The Belief State Is a Sufficient Statistic for the History

Claim

Let \(h_t = (a_0, o_1, a_1, o_2, \ldots, a_{t-1}, o_t)\) be the action-observation history up to time \(t\) in a POMDP, and let \(b_t(s) = P(s_t = s \mid h_t)\) be the belief at time \(t\). Then:

\(b_t\) is determined recursively from \(b_0\) and the Bayes filter; no further information from \(h_t\) is needed.
The conditional distribution of any future event given \(h_t\) equals the conditional distribution given \(b_t\) alone.

(Kaelbling et al. 1998)

Proof

We prove by induction on \(t\) that \(b_t(s) = P(s_t = s \mid h_t)\) depends on \(h_t\) only through \((b_0, a_0, o_1, \ldots, a_{t-1}, o_t)\) via the Bayes filter, and that \(s_t \perp h_{t-1} \mid b_t\).

Base case (\(t = 0\)). The initial belief \(b_0(s) = P(s_0 = s)\) encodes all information about \(s_0\). There is no history, so the condition holds trivially.

Inductive step. Assume \(b_t(s) = P(s_t = s \mid h_t)\) and that \(s_t \perp h_{t-1} \mid b_t\). We show \(b_{t+1}(s') = P(s_{t+1} = s' \mid h_{t+1})\).

The history \(h_{t+1}\) extends \(h_t\) with action \(a_t\) and observation \(o_{t+1}\). By Bayes’ rule:

\[P(s_{t+1} = s' \mid h_{t+1}) = \frac{P(o_{t+1} \mid s_{t+1} = s', a_t)\, P(s_{t+1} = s' \mid h_t, a_t)}{P(o_{t+1} \mid h_t, a_t)}.\]

The numerator’s second factor expands by the Markov property of the transition model:

\[P(s_{t+1} = s' \mid h_t, a_t) = \sum_{s \in S} P(s' \mid s, a_t)\, P(s_t = s \mid h_t) = \sum_{s \in S} P(s' \mid s, a_t)\, b_t(s).\]

The observation probability is \(P(o_{t+1} \mid s_{t+1} = s', a_t) = O(o_{t+1} \mid s', a_t)\) by the POMDP observation model. Substituting:

\[P(s_{t+1} = s' \mid h_{t+1}) = \frac{O(o_{t+1} \mid s', a_t)\displaystyle\sum_{s} P(s' \mid s, a_t)\, b_t(s)}{P(o_{t+1} \mid b_t, a_t)} = b_{t+1}(s').\]

The right-hand side is exactly the Bayes filter update and depends on \(h_{t+1}\) only through \((b_t, a_t, o_{t+1})\). Since \(b_t\) is determined by \(h_t\) by the inductive hypothesis, \(b_{t+1}\) is determined by \(h_{t+1}\).

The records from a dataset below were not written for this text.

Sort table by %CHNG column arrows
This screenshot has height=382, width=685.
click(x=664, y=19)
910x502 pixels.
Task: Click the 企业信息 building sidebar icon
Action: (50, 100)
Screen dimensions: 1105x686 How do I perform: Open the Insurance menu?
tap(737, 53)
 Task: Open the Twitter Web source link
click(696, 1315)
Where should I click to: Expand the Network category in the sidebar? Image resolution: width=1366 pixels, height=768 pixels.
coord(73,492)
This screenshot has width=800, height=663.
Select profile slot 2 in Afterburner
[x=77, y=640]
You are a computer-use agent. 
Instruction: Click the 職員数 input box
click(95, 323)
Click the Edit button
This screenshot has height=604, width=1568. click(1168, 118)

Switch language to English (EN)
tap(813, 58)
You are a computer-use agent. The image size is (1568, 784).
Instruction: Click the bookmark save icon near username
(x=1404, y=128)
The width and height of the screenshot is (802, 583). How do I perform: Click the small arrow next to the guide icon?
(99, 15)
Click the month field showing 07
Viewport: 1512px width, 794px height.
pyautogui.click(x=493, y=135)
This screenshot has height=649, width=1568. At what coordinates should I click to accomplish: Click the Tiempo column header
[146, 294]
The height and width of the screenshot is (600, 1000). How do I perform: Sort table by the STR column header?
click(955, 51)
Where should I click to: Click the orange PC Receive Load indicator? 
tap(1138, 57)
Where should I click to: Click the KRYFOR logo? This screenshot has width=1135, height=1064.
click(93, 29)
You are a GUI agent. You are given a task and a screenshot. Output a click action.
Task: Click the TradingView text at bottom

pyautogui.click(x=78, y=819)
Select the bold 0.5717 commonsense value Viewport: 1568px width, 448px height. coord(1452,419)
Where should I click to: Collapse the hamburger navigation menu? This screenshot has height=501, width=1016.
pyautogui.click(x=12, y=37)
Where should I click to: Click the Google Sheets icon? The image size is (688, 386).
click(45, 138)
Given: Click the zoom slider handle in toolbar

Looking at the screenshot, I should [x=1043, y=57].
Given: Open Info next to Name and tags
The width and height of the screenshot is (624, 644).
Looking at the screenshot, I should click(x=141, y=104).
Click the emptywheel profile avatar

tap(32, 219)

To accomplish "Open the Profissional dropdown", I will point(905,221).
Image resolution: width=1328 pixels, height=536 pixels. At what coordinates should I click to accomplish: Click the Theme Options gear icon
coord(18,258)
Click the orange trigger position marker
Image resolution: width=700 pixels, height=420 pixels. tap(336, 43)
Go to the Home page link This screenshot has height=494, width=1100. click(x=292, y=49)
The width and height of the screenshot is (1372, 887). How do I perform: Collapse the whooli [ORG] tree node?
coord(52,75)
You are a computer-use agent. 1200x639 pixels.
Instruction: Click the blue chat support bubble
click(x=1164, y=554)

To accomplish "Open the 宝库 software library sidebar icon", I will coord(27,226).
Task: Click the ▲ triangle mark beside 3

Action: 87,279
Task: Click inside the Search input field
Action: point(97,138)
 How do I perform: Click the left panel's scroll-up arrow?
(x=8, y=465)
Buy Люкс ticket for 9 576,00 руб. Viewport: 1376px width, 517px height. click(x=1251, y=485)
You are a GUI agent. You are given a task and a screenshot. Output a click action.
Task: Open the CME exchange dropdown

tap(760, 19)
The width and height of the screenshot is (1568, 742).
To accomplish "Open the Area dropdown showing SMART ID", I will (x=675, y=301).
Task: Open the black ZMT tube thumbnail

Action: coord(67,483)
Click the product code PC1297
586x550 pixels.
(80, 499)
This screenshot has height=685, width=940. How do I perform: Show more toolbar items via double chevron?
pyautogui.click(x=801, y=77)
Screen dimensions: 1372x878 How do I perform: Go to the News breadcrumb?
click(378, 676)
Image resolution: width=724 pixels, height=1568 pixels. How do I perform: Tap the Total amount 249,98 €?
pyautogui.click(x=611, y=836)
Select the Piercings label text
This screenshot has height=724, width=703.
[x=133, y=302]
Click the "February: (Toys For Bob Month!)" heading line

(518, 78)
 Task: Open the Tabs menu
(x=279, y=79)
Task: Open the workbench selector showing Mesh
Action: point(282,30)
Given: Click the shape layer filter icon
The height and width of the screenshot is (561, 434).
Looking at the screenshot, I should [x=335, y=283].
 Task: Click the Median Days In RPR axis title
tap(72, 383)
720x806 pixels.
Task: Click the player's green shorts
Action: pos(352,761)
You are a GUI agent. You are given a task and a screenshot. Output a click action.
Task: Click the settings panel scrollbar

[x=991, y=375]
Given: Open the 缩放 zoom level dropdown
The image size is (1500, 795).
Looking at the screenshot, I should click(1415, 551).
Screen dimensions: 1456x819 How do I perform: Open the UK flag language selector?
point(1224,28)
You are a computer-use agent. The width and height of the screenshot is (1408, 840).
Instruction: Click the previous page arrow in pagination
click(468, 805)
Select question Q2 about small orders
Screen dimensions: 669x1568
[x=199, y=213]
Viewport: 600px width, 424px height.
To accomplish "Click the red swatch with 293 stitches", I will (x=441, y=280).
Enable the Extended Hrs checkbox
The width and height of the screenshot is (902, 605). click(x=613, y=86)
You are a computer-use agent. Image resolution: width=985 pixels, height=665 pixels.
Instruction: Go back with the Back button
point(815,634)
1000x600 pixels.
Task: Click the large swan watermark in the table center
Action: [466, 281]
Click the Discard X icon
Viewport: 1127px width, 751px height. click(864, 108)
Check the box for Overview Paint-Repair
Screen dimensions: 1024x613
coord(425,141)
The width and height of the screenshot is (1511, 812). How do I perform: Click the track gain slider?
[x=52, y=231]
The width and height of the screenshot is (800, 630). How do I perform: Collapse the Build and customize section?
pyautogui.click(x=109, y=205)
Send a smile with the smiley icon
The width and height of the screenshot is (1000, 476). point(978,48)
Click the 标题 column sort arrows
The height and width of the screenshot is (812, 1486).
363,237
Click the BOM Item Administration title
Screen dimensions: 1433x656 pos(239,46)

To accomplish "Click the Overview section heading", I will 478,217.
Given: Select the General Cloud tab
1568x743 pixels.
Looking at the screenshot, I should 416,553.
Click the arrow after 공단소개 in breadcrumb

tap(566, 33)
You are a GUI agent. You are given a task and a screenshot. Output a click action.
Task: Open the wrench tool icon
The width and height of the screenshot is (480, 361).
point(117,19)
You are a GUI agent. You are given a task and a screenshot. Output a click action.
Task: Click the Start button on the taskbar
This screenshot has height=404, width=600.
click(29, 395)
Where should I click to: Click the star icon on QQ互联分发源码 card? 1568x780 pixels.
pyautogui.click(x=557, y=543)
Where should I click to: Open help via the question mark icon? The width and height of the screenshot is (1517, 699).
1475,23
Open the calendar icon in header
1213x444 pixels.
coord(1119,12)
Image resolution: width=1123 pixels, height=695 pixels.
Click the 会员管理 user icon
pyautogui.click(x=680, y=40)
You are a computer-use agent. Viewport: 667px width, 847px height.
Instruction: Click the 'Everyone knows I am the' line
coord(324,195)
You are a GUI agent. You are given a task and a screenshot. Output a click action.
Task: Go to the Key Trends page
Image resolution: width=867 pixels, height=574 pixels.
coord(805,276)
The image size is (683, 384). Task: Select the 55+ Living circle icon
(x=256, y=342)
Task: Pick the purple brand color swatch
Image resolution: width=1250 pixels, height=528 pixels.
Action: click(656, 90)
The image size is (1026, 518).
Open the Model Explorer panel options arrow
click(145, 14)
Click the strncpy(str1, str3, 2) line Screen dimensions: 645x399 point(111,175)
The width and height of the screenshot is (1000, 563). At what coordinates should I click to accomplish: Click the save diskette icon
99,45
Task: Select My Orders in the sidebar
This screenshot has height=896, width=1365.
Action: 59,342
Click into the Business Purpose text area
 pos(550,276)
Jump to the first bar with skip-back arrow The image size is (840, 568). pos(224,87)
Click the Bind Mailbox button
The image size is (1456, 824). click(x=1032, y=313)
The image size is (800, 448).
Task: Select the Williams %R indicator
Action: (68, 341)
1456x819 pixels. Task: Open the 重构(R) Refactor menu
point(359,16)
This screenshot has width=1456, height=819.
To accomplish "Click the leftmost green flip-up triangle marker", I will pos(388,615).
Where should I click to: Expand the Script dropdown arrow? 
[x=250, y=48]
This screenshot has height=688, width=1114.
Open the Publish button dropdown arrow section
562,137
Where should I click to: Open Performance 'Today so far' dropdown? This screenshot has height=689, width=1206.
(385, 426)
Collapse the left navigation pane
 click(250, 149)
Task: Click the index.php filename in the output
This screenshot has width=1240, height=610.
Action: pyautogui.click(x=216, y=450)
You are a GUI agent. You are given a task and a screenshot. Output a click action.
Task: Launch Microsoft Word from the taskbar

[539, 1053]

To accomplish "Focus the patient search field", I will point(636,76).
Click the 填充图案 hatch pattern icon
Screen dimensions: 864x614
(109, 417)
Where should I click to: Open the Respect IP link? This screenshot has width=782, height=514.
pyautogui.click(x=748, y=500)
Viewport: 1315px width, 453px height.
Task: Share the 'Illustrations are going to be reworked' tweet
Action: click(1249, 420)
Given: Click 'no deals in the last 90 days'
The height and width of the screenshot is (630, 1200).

Future independence. For any \(\tau > t\), the future state \(s_\tau\) is conditionally independent of \(h_{t-1}\) given \(b_t\), because \(h_{t-1}\) influences \(s_\tau\) only through \(s_t\), whose distribution is fully captured by \(b_t\). Therefore the optimal policy from time \(t\) onward depends on \(h_t\) only through \(b_t\), and \(b_t\) is a sufficient statistic. \(\blacksquare\)

References

Kaelbling, Leslie Pack, Michael L. Littman, and Anthony R. Cassandra. 1998. “Planning and Acting in Partially Observable Stochastic Domains.” Artificial Intelligence 101 (1-2): 99–134. https://doi.org/10.1016/s0004-3702(98)00023-x.